A 40 anni dall’omicidio di Walter Tobagi; il ricordo di Riccardo Nencini
Sono trascorsi quarant’anni dal quel 28 maggio 1980 in cui fu barbaramente ucciso il giornalista e socialista Walter Tobagi.
Pochi omicidi degli anni del terrorismo impressionarono a fondo l’opinione pubblica di allora come quell’omicidio; due terroristi della neonata Brigata XXVIII Marzo, Marco Barbone e Mario Marano, lo colpirono con cinque colpi per strada, poi Barbone cercò di finirlo con un colpo di grazia, inutile in quanto Tobagi era già morto.
Le BR avevano già colpito altri giornalisti, tre anni prima avevano ucciso Carlo Casalegno, vicedirettore della Stampa, ferito Indro Montanelli e, poco prima dell’omicidio Tobagi, ferito anche Guido Passalacqua di Repubblica.
Ma la morte di Tobagi fu in un certo senso ancora più sconvolgente; era un giovane uomo di appena 33 anni, molto brillante, un uomo di sinistra, socialista e cattolico, con alle spalle esperienze redazionali all’Avanti! e poi all’Avvenire.
Un vero socialista, progressista e riformatore, un uomo a cui gli fu negata la vita ancora all’inizio e impedito ai suoi ideali e alle sue aspirazioni la possibilità di potersi esprime in forma compiuta.
Ricorda Walter Tobagi anche il Presidente della Repubblica Sergio Mattarella, che dice: “Era un democratico, un riformatore, e questo risultava insopportabile al fanatismo estremista” e alle parole del Presidente fa riferimento il ricordo del senatore Riccardo Nencini: “ Signor Presidente Mattarella, grazie per il suo giudizio sull’avventura di vita di Walter Tobagi.

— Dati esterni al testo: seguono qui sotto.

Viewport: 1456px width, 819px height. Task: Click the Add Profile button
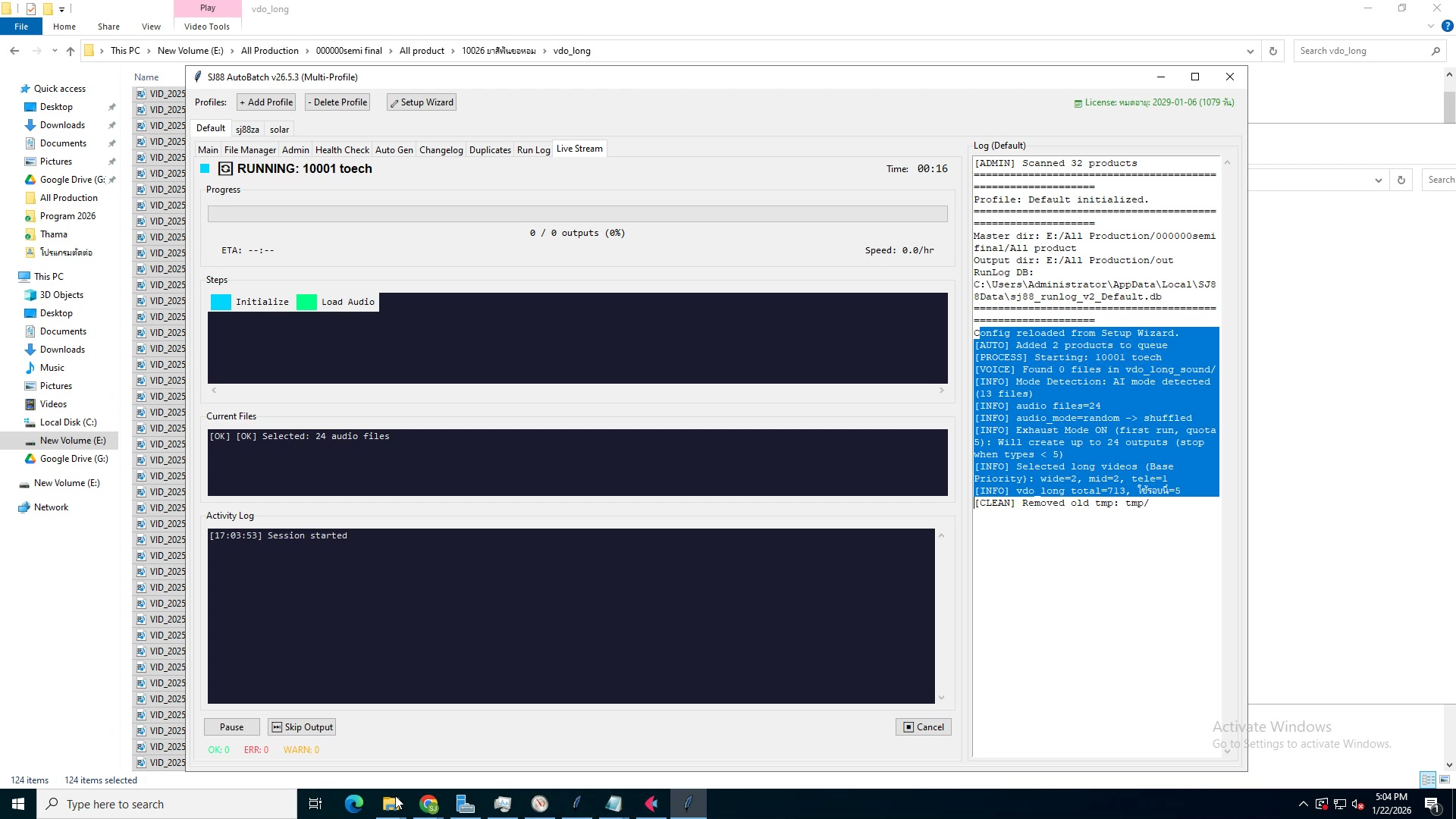click(266, 102)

‘Un giornalista libero’, basta così. Non l’ho mai conosciuto ma di lui ho letto molto. Libero e, aggiungo, eretico rispetto a certo giornalismo di sinistra e a certi salotti che solo raramente affrontarono il nodo terrorismo con decisione e verità.
Si, Tobagi fu un democratico e un riformatore, ma per una volta voglio usare un linguaggio politico: era un socialista riformista e libertario, uno dei tanti che, in una stagione di ferro e di piombo, decise di vivere fuori dal coro.
Lo ammazzarono oggi, diversi anni fa. La vera ragione, una volta tanto, la scrissero i suoi sicari: ‘caposcuola di una tendenza intelligente di giornalismo’.
Proprio così. Traduzione: articoli sul terrorismo scritti senza ambiguità, diretti, incisivi. Fino all’ultimo. Il socialista Tobagi rompeva i coglioni”.
Infatti Walter Tobagi, fin dall’inizio degli anni settanta, aveva scritto un libro importante sul Movimento studentesco e i gruppi marxisti-leninisti, cercando di comprenderne e capirne il percorso culturale e sociale del terrorismo, ammesso e non concesso che ne avesse uno, e ha seguito il suo evolversi con rigore quasi scientifico, ma senza furori ideologici e nessun preconcetto.
Prosegue Nencini “ A brigatisti e dintorni, e non solo. Walter è il presidente di Stampa Democratica. Scrive Massimo Fini: da quel giorno per certa sinistra vicina al PCI diventammo i nemici.
Alle persone che ha amato, che lo hanno amato, un abbraccio forte davvero.”
Forti sono pure le parole di Benedetta Tobagi, figlia del giornalista, nella sua pubblicazione " Walter Tobagi, memoria per le nuove generazioni “.
" La memoria di mio padre è stata coltivata soprattutto dal partito socialista: era un’epoca in cui ogni parte politica, ogni soggetto aveva i propri martiri.
La prima volta che un esponente degli allora Ds, Beppe Giulietti, è venuto a una celebrazione, c’era già stata, appunto, la svolta della Bolognina (novembre 1989, ndr). Questa era l’Italia dei partiti, la conflittualità tra socialisti e comunisti era fortissima.
Del resto ugualmente assenti furono i democristiani o i repubblicani: Tobagi era il martire del Psi. Essendo un giornalista, era un personaggio noto e molto commemorato da chi aveva idee e sensibilità vicine alle sue.
Quando ho incontrato gli orfani dei poliziotti uccisi, le loro madri che hanno vissuto nella miseria e nell’oblio, mi sono resa conto della ferita e dell’umiliazione provocate da quell’esperienza.
Un importante cambiamento c’è stato nel corso degli anni 2000, quando si sono creati spazi di commemorazione istituzionale che fossero comuni, ospitati in una sede alta come il Quirinale: un modo per non appiattire nell’indistinto le diverse storie e al tempo stesso coltivarne insieme la memoria».